» RECORDS FOR THIS EXERCISE
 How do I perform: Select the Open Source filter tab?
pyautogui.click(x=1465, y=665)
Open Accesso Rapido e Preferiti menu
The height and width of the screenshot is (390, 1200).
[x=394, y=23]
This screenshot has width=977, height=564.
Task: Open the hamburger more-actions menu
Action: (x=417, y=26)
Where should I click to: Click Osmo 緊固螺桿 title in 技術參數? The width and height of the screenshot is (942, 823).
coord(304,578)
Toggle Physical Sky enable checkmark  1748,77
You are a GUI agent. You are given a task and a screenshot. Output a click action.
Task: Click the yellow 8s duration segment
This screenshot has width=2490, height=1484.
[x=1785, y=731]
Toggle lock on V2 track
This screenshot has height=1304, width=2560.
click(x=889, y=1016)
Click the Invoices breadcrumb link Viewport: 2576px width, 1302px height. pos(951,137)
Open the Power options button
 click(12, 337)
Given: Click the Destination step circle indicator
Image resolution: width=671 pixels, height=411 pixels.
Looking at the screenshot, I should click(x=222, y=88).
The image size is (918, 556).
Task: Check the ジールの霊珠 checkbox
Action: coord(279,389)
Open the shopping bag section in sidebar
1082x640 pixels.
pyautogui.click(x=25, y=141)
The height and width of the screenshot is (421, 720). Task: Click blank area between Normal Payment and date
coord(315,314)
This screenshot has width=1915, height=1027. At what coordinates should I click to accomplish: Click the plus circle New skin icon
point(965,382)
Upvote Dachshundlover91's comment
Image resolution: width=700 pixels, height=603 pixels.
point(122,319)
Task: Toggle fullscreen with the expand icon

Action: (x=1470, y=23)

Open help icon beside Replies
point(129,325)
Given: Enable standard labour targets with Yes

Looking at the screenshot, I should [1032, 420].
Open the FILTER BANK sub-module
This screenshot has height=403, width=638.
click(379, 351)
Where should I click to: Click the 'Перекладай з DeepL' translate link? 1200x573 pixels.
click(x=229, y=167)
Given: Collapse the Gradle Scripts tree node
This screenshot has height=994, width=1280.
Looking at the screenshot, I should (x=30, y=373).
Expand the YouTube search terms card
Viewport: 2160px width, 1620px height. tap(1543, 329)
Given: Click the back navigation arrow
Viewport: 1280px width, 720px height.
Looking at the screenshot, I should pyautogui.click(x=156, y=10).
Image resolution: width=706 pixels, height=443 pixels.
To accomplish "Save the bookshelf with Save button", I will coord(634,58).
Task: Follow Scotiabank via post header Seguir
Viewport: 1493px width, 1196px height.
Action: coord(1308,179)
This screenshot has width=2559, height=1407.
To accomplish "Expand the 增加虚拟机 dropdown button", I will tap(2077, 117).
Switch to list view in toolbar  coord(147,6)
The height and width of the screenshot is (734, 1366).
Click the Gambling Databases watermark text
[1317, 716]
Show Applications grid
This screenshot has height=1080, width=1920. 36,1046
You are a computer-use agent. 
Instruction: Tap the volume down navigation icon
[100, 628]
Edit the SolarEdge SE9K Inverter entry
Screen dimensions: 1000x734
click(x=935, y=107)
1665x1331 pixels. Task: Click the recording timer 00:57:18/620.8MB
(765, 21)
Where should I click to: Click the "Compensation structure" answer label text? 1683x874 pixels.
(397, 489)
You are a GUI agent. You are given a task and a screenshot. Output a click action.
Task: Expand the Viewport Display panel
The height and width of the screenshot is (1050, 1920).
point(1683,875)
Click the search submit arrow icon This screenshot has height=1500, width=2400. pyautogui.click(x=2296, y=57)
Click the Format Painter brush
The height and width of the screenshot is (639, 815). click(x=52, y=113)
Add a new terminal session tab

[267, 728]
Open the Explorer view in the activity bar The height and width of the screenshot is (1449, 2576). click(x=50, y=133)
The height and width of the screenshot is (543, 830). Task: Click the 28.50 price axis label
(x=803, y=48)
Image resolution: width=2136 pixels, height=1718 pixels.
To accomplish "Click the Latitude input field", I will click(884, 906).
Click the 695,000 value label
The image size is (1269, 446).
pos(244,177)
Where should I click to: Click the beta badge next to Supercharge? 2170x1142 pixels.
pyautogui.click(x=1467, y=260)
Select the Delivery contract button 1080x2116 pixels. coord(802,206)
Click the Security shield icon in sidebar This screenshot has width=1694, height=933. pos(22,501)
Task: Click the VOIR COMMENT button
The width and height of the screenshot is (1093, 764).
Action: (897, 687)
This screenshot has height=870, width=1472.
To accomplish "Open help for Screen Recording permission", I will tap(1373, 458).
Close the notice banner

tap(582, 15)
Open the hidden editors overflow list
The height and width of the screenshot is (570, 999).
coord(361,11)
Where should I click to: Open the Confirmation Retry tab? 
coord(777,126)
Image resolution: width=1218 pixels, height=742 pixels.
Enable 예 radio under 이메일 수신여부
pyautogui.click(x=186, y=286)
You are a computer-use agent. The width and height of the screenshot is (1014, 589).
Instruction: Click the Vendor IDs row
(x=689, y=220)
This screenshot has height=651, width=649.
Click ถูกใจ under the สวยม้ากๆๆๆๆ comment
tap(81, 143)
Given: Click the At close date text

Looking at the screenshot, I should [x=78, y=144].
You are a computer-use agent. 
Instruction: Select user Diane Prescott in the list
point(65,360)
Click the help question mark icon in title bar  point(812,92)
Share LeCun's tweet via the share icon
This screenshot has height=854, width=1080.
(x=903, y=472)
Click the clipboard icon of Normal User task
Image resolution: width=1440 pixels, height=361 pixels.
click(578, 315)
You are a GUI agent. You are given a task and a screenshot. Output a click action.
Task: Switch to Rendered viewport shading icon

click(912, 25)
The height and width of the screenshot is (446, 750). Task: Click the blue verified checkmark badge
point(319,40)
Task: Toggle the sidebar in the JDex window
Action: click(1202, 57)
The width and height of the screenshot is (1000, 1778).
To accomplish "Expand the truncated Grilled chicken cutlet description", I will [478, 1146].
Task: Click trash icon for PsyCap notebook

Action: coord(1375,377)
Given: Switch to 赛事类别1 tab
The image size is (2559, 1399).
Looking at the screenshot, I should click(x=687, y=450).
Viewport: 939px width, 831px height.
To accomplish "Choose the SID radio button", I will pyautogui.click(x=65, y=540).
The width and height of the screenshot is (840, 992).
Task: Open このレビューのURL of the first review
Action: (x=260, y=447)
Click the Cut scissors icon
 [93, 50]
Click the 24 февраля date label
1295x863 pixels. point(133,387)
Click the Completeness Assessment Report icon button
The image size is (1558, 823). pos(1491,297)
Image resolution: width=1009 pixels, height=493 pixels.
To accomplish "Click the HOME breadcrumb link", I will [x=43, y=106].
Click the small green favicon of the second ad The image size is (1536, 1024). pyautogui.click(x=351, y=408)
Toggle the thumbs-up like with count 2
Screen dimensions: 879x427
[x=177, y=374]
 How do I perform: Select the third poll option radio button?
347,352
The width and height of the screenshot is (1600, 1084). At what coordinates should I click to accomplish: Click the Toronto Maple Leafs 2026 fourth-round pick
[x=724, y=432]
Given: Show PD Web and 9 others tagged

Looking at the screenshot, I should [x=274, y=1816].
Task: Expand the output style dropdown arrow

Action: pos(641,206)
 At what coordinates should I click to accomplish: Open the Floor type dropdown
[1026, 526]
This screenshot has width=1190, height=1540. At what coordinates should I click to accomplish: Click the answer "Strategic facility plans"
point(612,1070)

» TASK PROMPT
Render the records between the line holding "Given: Switch to 赛事类别1 tab" and the line holding "1295x863 pixels. point(133,387)", inclusive, as a Markdown table with the columns No. and Record line, one row per line and no rows for blank lines.

» WRITTEN SOLUTION
| No. | Record line |
|---|---|
| 1 | Given: Switch to 赛事类别1 tab |
| 2 | The image size is (2559, 1399). |
| 3 | Looking at the screenshot, I should click(x=687, y=450). |
| 4 | Viewport: 939px width, 831px height. |
| 5 | To accomplish "Choose the SID radio button", I will pyautogui.click(x=65, y=540). |
| 6 | The width and height of the screenshot is (840, 992). |
| 7 | Task: Open このレビューのURL of the first review |
| 8 | Action: (x=260, y=447) |
| 9 | Click the Cut scissors icon |
| 10 |  [93, 50] |
| 11 | Click the 24 февраля date label |
| 12 | 1295x863 pixels. point(133,387) |